Despite what some people may think, the coronavirus has not disappeared. While cases have waned in recent months due to vaccination campaigns, the virus is still circulating throughout the U.S.
In the four weeks leading up to August 3rd, more than one million new cases and over 3,100 deaths were reported, according to the World Health Organization. This brings the death toll to nearly 7 million since the pandemic first started.
Recently, public health experts have turned their attention to EG.5, a new subvariant, which is becoming dominant in several countries including the U.S. and Britain.
What Do We Know About the EG.5 Coronavirus Variant?
The EG.5 coronavirus is a descendent of omicron, the most prevalent strain of the SARS-CoV-2 virus in the world. According to the Centers for Disease Control and Prevention, the new variant has surpassed other omicron descendants in the U.S. and is now responsible for the majority of COVID-19 cases in the country.

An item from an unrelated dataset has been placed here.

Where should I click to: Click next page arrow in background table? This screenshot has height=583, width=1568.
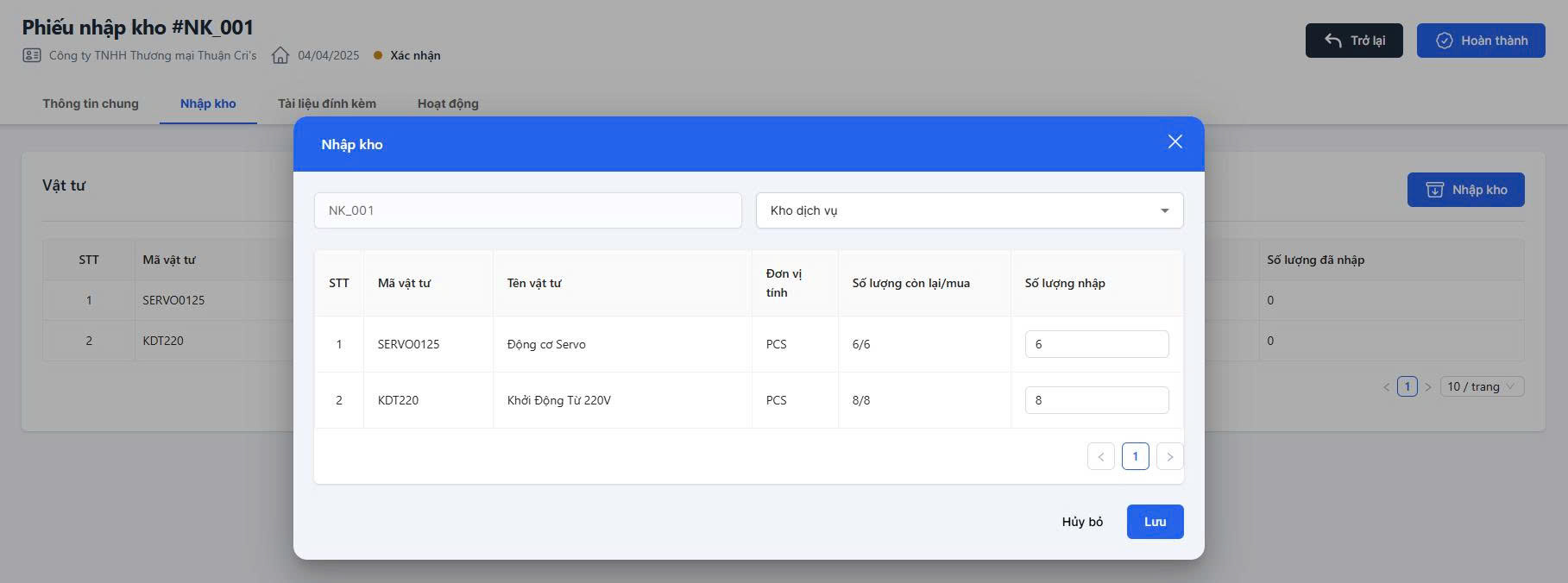(x=1427, y=387)
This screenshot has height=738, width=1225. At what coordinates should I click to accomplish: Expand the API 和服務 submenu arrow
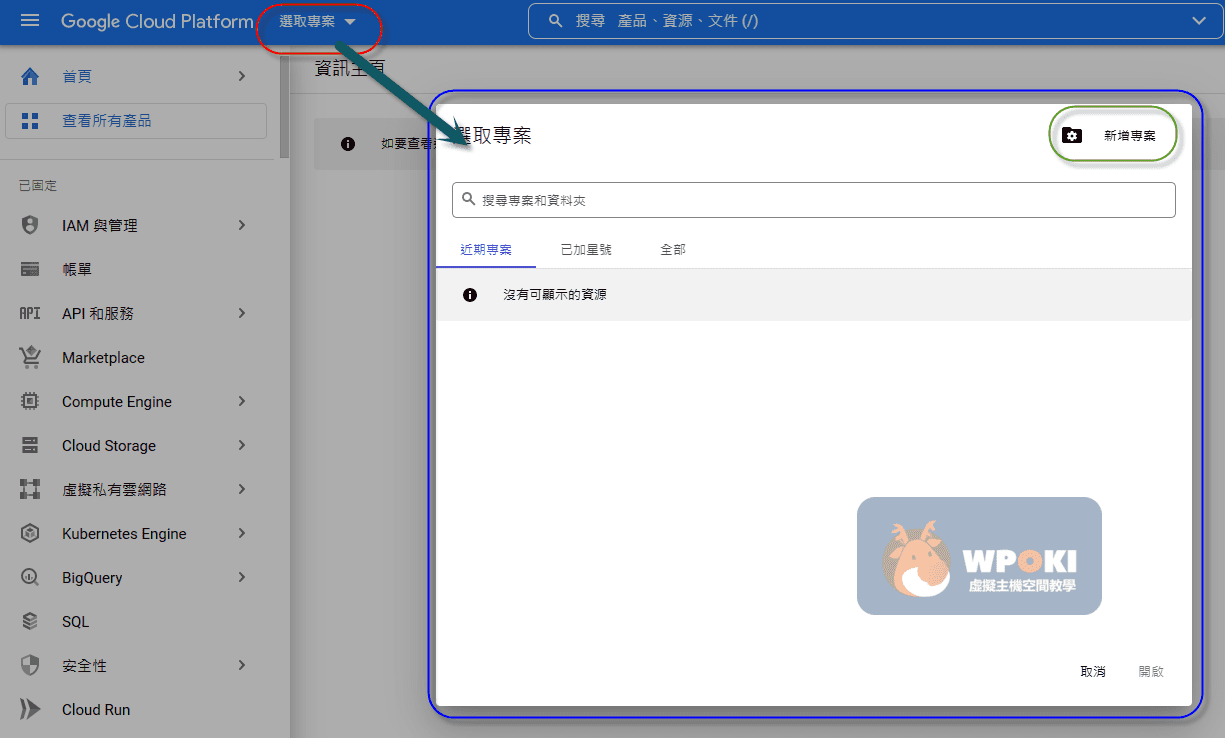[242, 313]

In keeping with Greek nomenclature, some media outlets have nicknamed the new subvariant “Eris”. However, this name is not officially used by health experts. Rather, they have designated the variant as EG.5, which includes the similar EG.5.1. strain, both of which are currently being monitored.
Researcher and virologist Stuart Turville, who is an associate professor at Sydney’s University of New South Whales, has described the new variant as “more competitive” and “more slippery” as it’s more capable of escaping from antibodies produced by vaccines.
However, he emphasized that the EG.5 variant is not much different from other subvariants; its only difference is that it’s able to enter and engage cells “a little bit better.”
Professor K. Srinath Reddy, who works at the Indian Public Health Foundation, noted that “it’s less invasive and lethal in the body” but that its effects are still being observed.
What Symptoms Does the EG.5 Subvariant Cause?
Symptoms associated with the EG.5 subvariant are similar to those of other variants and can range from mild to severe.
For example, it can cause fever, cough, chills, fatigue, shortness of breath, loss of taste or smell, headaches, body aches, or muscle aches. In addition to that, it can also cause a dry cough, runny nose, and sneezing, which can make differentiating an EG.5 infection from the common cold or flu difficult.
For this reason, vaccines and boosters are still highly recommended, especially for the vulnerable population. Safe social practices such as keeping spaces well-ventilated and wearing face masks are also encouraged.
Where is the EG.5 Subvariant Circulating?
The EG.5 variant is responsible for 17 percent of all COVID-19 cases reported during the two-week period up to Aug. 5, according to the CDC tracker.
In the previous two-week period, it only accounted for 12 percent of all reported cases, while XBB.1.16 accounted for 16 percent of all cases.
Outside of the United States, the EG.5.1. subvariant has also been reported in India, Thailand, and Britain.
How Dangerous Is the EG.5 Subvariant?
Currently, there’s no evidence to suggest that it causes more severe illness compared to previous variants. The CDC has also said that it’s susceptible to vaccines, which is good news.
In fact, health officials have announced that they will be releasing a new vaccine this fall- one that will target the XBB subvariants that were responsible for most of the cases in 2023.